ParM forms dynamic filaments in E. coli. Time-lapse fluorescence microscopy of live cells expressing GFP-ParM and a plasmid containing the R1 par operon. (A and C) GFP-ParM (green) is superimposed over single brightfield images (red) taken directly before or after the time series. (A) A ParM spindle polymerizes from one pole to the other, stalls, and depolymerizes. A second spindle forms at the opposite pole and polymerizes in the other direction. Because of photobleaching, each frame in the series was contrast adjusted individually. (B) Length of the spindles in A measured over time. Pauses can be seen during the depolymerization of the first spindle (yellow arrows) and polymerization of the second spindle (magenta arrows). (C) Reorientation of a spindle upon contact with the sides of the cell. (D) Kymograph of a spindle that depolymerizes in two stages. Horizontal bar, 20 s of elapsed time. (E) Spindles elongate equally from each end. A polymerizing spindle was photobleached to create a fiducial mark (third frame, yellow line).

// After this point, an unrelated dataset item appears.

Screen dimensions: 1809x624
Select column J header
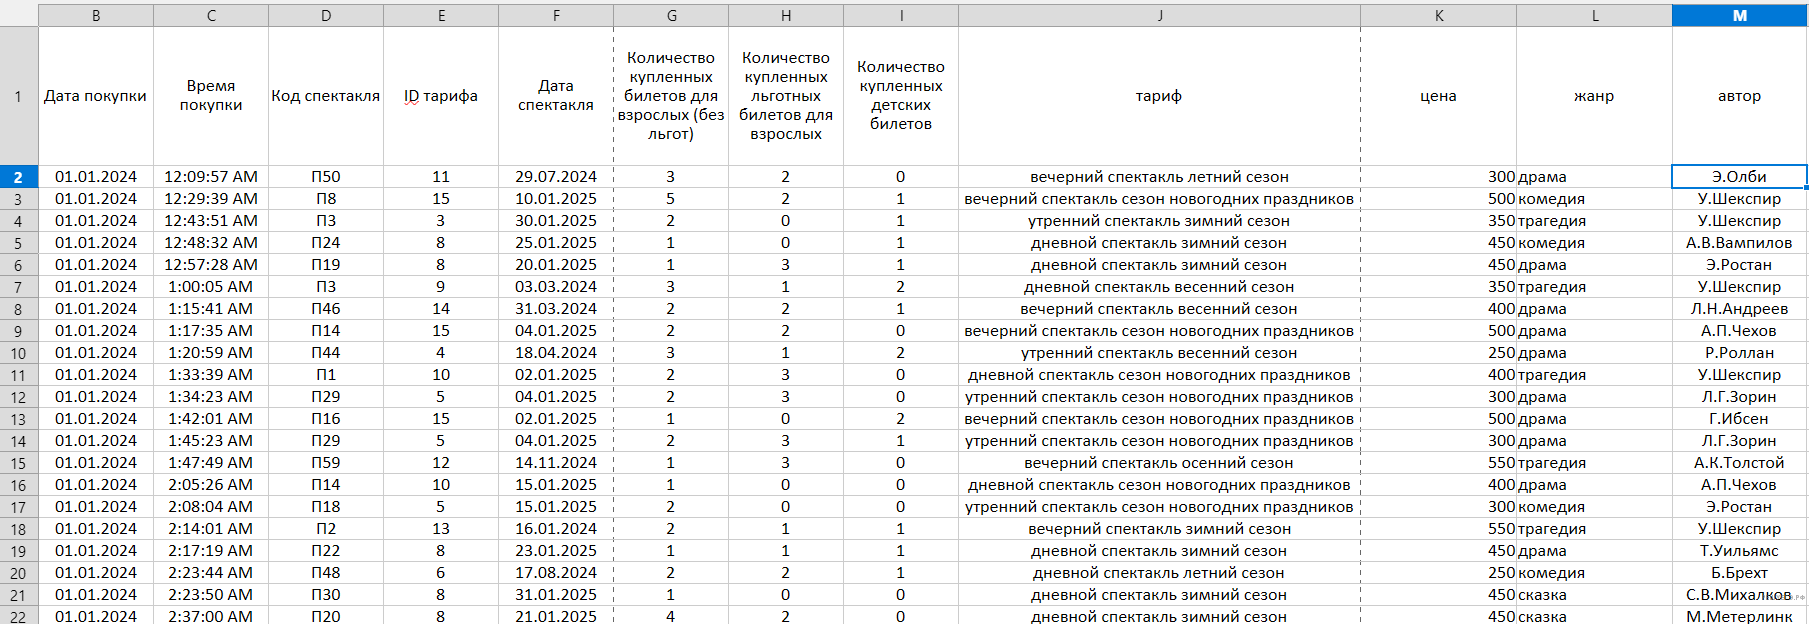(1159, 15)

The seventh frame is the line that was drawn to create the kymograph to the right. The red line is the rate of displacement of the photobleached spot by polymerization of the bottom of the spindle against the end of the bacterium (21 nm/s). The blue line is the rate of elongation of the entire spindle (44 nm/s). Horizontal bar in the kymograph, 50 s of elapsed time. Vertical bars, 1 μm. All images were contrast adjusted for clarity and rotated for ease of presentation.

Figure 3.

Near-simultaneous visualization of ParM and plasmids. ParM, red; plasmids, green. (A) Plasmids colocalize with the ends of spindles as they polymerize across the cell. (B) Colocalization of ParM and plasmids in cells with only one plasmid focus. (C) Time-lapse series of a cell with a single plasmid focus. Brightfield (blue) is a single image taken directly after the time series and superimposed over the fluorescence images. Bars, 1 μm. All images were contrast adjusted for clarity and rotated for ease of presentation.

Figure 4.

Molecular model of plasmid segregation by the R1 par operon. (A) Nucleation of new filaments will happen throughout the cell. Filaments attached to one plasmid will search for a second plasmid. (B) Plasmids will diffuse around the cell until they get close enough to encounter each other. (C) When two plasmids come within close proximity, filaments will be bound at each end by a plasmid, forming a spindle. This will prevent the filaments from undergoing catastrophe. (D) As these stabilized filaments polymerize, the two plasmids will be forced to opposite poles. If the ends of a spindle run into the sides of the cell, it will be followed along the membrane to the ends of the cell. (E) After reaching a pole, pushing against both ends of the cell causes the filament to dissociate from the plasmid at one end and quickly depolymerize.